Grecia y sus acreedores retomaron ayer un intento por romper el estancamiento en las reformas fiscales requeridas al país, en momentos en que el Gobierno de izquierda de Atenas criticó al Fondo Monetario Internacional (FMI) por mantenerse callado durante las negociaciones sobre los riesgos que implicarían más medidas de austeridad.
Las revisiones de las reformas que el Gobierno griego debía llevar a cabo como contrapartida de un rescate multimillonario han estado plagadas de demoras.
Las últimas se refieren a cambios en las áreas de empleo y energía, y al nivel de metas de superávit cuando expire la línea de crédito en 2018.
Atenas quiere disminuir el objetivo de superávit primario del 3.5% que pretenden sus socios europeos, un nivel que implicaría más austeridad para una nación hundida en siete años de recesión.
“La posición del Gobierno griego es inamovible en los temas de empleo y metas fiscales”, dijo el portavoz Dimitris Tzanakopoulos.

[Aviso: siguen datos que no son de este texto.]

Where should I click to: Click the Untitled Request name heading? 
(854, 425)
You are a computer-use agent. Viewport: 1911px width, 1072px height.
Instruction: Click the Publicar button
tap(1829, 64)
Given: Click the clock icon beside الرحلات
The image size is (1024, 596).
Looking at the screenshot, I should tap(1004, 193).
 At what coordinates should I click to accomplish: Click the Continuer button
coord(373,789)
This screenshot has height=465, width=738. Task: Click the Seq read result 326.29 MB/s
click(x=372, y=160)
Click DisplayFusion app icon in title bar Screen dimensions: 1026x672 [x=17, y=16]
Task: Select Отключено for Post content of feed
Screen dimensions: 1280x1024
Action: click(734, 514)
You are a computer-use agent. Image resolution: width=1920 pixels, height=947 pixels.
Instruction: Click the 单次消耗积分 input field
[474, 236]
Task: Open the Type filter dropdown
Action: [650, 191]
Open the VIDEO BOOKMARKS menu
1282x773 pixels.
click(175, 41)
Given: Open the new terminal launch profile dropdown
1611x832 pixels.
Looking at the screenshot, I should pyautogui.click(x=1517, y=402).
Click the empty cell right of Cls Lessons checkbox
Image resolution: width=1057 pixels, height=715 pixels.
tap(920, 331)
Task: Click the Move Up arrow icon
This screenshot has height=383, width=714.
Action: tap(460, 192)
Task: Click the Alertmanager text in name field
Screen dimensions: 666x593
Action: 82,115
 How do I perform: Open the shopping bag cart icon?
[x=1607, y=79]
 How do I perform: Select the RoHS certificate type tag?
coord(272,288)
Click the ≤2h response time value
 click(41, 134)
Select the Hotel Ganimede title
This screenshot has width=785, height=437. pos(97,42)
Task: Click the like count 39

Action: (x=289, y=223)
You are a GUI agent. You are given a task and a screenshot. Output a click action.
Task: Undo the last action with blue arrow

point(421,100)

Atenas recibió más de 200 mil millones de euros ($212,391 millones) en rescates desde 2010 y es el país más endeudado de Europa, con una carga crediticia de casi el 180% de su PIB.
El FMI, que debe decidir si financiará un tercer programa de rescate a Grecia, señala que el superávit primario del 3.5% desde 2018 en adelante pretendido por el grupo europeo de prestamistas es poco realista. Y argumenta que el país necesitará nuevas medidas de austeridad para lograr esa meta, junto con un alivio sustancial de la deuda.
Esa preocupación ha mantenido a raya al FMI desde que Grecia firmó el último rescate en 2015 bajo coacción de una inminente expulsión de la zona euro.
Actualmente solo los gobiernos del área están aportando la financiación de ese rescate.